My brother was recently involved in a project for Scottish Widows titled ‘Change Your Life in an Hour’. To launch the campaign, Scottish Widows have released some inspiring videos. The concept got me thinking about the small things I have done that have helped me to improve my life with fibromyalgia. I credit three simple actions for helping me to feel more positive and happier in myself. Setting aside time in the day for ourselves can often be a challenge. However, I realised that the exercises I do only amount to around 20 minutes per day and they are also really easy. They have certainly helped me to feel significantly better in myself; I am happier and more positive than I was before I added them into my daily routine. Today I want to share these with you in the hope that you will set aside 20 minutes for yourself too:
Spend 5 minutes stretching in bed each morning
I know that stretching is so important for living well with fibromyalgia. However, fitting in stretching felt like a chore to me. I did not enjoy it, so I simplified it. I observed that each time my dog got up from a position he had been lying in for a while, he would do a couple of big body stretches. I decided to take a leaf out of his book. Now I spend 5 minutes after I wake up each morning stretching in bed. I can’t say I follow a particular protocol, I simply do what feels good to me but in case it helps you here is a rough description. Typically I will stretch through the whole length of my body, imagining that someone is pulling my head upwards and someone else is pulling my feet downwards. I will point my toes forwards, hold them there and then point my foot upwards and stretch my toes back towards my body. I will rotate my ankles. Sometimes I will pull my knees up towards stomach. I will bend my knees up, arch my back and tilt my pelvis into the bed then do the opposite of this action; sinking my back down and pushing my pelvis forward. I will pull my chin forward towards my chest and hold it there, then push it up towards the ceiling. I stick my arms out to the side and reach as far as I can with them. I will then stretch each arm over the top of my head and reach as far as I can to the other side (one at a time). I will then do big circles with my arms, starting with them by my sides and ending up with them above my head. I roll my shoulders. I will hold stretches so long as it feels good. I never push myself or cause pain. My body always pops and cracks and I feel much better when getting out of bed for doing this. I generally feel stiff after a night’s sleep and this helps my body to relax and releases any tension.
Take 10 minutes each day to focus on deep breathing
I wrote an article over on Counting My Spoons about deep breathing for improving your life with fibromyalgia. This is such an important exercise that we should all prioritise every day. It only takes a minimum of 10 minutes and it is very effective for relaxing the body, releasing tension and reducing pain. I’m not one for meditating but I find the following exercise is fundamental to my well-being:
1. Lie flat on your back with your knees bent. Use pillows to help yourself feel comfortable if you need them.
2. Close your eyes and focus on your breathing. Let all other thoughts fall out of your mind. Placing your hands just above your belly button will help you to feel how you are breathing. You are going to be breathing with your abdomen.
3. Take a slow, deep breath in and concentrate on pushing your hands up with your abdomen. Let your abdomen expand before your chest. Your chest should only rise slightly, let your abdomen do all the work.

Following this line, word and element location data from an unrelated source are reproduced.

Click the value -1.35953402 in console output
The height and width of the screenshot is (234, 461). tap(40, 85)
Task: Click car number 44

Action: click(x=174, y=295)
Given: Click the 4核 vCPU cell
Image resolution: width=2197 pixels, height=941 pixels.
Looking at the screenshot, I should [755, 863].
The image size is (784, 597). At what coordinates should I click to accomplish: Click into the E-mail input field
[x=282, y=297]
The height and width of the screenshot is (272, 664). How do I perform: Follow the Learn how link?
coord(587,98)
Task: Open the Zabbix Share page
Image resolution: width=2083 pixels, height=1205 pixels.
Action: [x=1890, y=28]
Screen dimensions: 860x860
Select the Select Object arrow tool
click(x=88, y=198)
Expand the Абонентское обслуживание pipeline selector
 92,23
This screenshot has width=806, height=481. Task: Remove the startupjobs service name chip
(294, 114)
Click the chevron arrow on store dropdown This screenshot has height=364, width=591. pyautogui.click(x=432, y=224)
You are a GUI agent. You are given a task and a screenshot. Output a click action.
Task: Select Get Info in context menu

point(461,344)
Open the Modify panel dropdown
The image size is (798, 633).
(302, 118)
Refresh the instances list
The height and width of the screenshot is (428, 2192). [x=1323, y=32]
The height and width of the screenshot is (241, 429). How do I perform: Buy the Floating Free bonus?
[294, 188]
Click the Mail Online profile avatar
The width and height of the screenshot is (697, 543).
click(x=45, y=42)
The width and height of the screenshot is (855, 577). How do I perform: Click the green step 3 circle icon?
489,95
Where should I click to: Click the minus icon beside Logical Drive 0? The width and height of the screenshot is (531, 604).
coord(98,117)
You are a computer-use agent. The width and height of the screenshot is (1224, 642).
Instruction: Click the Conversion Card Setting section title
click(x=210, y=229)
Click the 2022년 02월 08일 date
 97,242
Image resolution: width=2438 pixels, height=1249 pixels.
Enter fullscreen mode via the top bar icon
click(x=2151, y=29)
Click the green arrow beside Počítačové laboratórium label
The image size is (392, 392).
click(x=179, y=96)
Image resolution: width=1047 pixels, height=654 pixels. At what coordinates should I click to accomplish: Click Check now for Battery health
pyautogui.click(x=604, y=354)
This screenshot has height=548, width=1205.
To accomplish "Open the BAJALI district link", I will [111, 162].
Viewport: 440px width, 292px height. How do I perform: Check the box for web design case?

4. Without holding your breath, slowly breathe out through your mouth.
5. Repeat for at least 10 minutes.
Build it up so that each inhale and exhale lasts for at least 10 seconds each. This may take time and never push yourself. This exercise should not cause discomfort. Although lying down is ideal, you can do this any time, any where. Any time you feel tension or pain building, close your eyes and focus on nothing other than deep breathing. It honestly makes such a difference.
Write down the things you are grateful for each day
This is such a simple exercise that only takes 5 minutes but it is very powerful. Last year I kept a gratitude journal and wrote down either what I was grateful for or what made me happy each day. To make myself accountable and to ensure I did this, I also set myself the task of writing a monthly gratitude post on the blog. I cannot stress enough the positive impact this had on my way of thinking. I didn’t realise it at the time, but before I did this I focused too much on negativity. Through writing my gratitude journal, my perspective on life slowly began to shift. I am a much more positive person now and one of biggest influences that has helped me to achieve this is practising gratitude. I no longer keep a journal as I am able bring my awareness towards the small things I am grateful for without the need to write them down. However, I do have a document where I am writing down what my achievements are each month.
And there you have it, that’s it. Three simple, easy-to-do actions that take only 20 minutes per day. I challenge you to add these into your day to see if they have a positive impact on your life.